* _Problem_: Set down nothing except the lines starting at the one with "Click the certificate details box" and ending at the final line of the material, each word for word.
★ ★ ★ ★ ★
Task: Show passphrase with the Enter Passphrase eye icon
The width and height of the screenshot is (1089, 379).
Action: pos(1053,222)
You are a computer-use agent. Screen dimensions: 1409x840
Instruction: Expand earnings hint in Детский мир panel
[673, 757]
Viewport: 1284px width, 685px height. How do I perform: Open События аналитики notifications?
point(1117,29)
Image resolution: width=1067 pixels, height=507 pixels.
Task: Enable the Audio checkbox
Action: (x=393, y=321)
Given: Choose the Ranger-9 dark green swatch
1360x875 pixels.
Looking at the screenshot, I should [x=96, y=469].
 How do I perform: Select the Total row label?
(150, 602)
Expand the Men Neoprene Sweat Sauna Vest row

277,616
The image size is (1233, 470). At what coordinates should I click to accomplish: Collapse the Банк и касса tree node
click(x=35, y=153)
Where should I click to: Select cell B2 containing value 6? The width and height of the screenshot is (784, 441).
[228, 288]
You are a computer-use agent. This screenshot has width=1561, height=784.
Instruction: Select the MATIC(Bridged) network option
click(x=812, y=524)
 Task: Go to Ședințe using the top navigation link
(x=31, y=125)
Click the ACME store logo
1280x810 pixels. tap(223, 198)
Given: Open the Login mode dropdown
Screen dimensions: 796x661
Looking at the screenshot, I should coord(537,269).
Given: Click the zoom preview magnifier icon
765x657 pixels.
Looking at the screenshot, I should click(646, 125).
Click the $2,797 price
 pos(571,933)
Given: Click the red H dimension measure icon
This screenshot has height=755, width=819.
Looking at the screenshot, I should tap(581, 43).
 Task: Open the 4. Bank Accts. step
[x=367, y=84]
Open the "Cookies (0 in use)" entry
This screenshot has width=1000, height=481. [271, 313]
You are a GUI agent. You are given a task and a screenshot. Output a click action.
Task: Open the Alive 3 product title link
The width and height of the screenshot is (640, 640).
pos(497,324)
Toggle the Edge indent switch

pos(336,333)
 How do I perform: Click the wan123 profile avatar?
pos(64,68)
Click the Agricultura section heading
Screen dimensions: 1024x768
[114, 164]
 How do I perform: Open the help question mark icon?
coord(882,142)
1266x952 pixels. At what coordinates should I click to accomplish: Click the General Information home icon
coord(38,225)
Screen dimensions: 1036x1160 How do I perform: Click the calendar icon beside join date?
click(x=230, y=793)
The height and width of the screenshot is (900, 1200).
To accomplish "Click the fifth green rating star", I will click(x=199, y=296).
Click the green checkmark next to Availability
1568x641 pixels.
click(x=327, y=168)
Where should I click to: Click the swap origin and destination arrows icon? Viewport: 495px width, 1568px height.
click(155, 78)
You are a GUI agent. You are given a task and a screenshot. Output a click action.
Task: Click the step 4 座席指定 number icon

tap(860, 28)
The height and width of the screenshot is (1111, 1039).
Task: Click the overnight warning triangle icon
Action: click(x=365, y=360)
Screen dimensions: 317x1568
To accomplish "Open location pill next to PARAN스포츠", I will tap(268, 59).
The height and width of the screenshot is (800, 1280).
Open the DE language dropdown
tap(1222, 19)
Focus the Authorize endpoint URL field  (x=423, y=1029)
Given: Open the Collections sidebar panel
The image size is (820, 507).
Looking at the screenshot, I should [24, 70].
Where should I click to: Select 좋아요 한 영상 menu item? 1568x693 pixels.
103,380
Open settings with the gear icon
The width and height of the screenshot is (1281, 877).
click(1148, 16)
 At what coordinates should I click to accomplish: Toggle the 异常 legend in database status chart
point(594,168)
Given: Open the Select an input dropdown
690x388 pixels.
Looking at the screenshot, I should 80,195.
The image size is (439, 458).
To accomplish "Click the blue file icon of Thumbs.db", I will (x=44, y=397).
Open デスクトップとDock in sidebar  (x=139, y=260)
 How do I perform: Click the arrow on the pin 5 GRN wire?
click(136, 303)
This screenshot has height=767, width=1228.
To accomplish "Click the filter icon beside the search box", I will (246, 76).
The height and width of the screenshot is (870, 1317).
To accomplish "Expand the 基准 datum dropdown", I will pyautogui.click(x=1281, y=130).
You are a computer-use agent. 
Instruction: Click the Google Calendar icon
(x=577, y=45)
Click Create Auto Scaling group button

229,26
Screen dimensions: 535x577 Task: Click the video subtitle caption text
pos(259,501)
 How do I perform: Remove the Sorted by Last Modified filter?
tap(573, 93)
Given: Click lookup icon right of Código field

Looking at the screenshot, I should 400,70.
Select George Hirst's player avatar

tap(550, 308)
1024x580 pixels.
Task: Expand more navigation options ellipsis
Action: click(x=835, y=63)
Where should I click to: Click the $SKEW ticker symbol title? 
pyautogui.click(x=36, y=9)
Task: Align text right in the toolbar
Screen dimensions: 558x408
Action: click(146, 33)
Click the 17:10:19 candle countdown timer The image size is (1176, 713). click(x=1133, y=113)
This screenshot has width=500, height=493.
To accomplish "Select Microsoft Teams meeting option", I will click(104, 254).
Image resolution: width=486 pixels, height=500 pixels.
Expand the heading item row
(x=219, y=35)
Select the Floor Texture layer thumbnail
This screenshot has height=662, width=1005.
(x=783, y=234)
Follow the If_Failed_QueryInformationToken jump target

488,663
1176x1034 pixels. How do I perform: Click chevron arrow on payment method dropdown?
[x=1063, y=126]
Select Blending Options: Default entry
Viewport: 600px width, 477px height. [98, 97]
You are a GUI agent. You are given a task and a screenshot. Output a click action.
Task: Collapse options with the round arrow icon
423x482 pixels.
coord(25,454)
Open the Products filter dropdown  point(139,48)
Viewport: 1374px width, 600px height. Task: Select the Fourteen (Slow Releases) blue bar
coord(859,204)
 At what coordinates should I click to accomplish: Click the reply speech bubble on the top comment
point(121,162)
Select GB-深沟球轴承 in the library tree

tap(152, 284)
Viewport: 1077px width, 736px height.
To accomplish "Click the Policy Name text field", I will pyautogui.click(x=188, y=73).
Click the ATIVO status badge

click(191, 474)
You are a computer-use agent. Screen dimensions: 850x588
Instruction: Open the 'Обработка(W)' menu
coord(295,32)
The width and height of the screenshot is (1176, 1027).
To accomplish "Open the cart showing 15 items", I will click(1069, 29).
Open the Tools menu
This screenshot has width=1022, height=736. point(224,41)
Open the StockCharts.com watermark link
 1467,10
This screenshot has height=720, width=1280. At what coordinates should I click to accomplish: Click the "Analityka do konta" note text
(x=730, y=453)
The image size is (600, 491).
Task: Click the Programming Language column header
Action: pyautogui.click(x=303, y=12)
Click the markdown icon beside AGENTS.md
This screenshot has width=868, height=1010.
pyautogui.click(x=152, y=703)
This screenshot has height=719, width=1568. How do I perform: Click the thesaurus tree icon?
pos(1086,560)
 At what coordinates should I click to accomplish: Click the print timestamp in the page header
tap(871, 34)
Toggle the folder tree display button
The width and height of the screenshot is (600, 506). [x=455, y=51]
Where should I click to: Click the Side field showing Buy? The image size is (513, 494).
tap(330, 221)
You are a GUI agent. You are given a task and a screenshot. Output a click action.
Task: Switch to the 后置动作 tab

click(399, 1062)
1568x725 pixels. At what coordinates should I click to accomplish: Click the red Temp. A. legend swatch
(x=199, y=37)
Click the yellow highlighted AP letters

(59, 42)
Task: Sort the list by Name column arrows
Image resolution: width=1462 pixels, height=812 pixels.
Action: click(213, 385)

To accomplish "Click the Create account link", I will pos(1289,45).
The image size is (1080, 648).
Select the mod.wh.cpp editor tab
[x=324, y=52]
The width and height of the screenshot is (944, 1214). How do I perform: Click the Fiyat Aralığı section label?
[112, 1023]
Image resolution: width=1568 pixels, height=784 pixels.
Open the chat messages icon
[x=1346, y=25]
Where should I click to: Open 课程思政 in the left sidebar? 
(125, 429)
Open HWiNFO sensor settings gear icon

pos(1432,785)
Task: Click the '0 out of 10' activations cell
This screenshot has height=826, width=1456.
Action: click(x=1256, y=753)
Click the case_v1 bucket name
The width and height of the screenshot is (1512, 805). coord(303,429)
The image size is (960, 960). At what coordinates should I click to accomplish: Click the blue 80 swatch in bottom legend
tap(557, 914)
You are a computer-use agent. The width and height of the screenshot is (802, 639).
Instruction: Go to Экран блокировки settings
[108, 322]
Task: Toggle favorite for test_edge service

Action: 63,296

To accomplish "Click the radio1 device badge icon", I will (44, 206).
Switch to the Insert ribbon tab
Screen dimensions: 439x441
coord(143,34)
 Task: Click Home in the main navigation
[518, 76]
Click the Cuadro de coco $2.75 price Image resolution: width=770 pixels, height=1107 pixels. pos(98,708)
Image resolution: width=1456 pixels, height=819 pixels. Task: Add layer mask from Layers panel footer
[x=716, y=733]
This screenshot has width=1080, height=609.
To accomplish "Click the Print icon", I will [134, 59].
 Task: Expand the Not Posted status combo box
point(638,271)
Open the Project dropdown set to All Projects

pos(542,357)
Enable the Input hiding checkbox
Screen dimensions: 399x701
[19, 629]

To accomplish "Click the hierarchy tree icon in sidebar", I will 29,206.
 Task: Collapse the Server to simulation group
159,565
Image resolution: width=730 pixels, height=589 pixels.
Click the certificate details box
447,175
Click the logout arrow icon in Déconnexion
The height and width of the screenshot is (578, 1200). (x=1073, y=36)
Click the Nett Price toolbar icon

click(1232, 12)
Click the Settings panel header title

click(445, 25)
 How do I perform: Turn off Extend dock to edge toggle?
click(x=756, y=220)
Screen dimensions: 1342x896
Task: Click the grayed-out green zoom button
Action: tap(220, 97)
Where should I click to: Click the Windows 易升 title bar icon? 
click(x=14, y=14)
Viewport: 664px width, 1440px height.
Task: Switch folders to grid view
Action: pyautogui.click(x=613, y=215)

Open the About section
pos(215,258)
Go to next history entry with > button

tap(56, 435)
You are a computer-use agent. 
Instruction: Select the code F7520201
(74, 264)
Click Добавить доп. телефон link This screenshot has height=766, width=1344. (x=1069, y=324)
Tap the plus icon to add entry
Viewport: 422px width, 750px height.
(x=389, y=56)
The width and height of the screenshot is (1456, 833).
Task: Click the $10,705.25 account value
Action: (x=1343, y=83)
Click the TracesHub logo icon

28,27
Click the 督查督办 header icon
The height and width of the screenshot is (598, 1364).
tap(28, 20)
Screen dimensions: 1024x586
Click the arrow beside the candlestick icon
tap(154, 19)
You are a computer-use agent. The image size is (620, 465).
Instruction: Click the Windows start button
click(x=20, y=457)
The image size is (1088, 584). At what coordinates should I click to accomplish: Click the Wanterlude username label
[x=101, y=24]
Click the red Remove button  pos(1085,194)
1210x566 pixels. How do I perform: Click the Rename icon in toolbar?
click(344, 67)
★ ★ ★ ★ ★
* _Solved exercise_:
Click the certificate details box
447,175
Click the logout arrow icon in Déconnexion
The height and width of the screenshot is (578, 1200). (x=1073, y=36)
Click the Nett Price toolbar icon

click(1232, 12)
Click the Settings panel header title

click(445, 25)
 How do I perform: Turn off Extend dock to edge toggle?
click(x=756, y=220)
Screen dimensions: 1342x896
Task: Click the grayed-out green zoom button
Action: tap(220, 97)
Where should I click to: Click the Windows 易升 title bar icon? 
click(x=14, y=14)
Viewport: 664px width, 1440px height.
Task: Switch folders to grid view
Action: pyautogui.click(x=613, y=215)

Open the About section
pos(215,258)
Go to next history entry with > button

tap(56, 435)
You are a computer-use agent. 
Instruction: Select the code F7520201
(74, 264)
Click Добавить доп. телефон link This screenshot has height=766, width=1344. (x=1069, y=324)
Tap the plus icon to add entry
Viewport: 422px width, 750px height.
(x=389, y=56)
The width and height of the screenshot is (1456, 833).
Task: Click the $10,705.25 account value
Action: (x=1343, y=83)
Click the TracesHub logo icon

28,27
Click the 督查督办 header icon
The height and width of the screenshot is (598, 1364).
tap(28, 20)
Screen dimensions: 1024x586
Click the arrow beside the candlestick icon
tap(154, 19)
You are a computer-use agent. The image size is (620, 465).
Instruction: Click the Windows start button
click(x=20, y=457)
The image size is (1088, 584). At what coordinates should I click to accomplish: Click the Wanterlude username label
[x=101, y=24]
Click the red Remove button  pos(1085,194)
1210x566 pixels. How do I perform: Click the Rename icon in toolbar?
click(344, 67)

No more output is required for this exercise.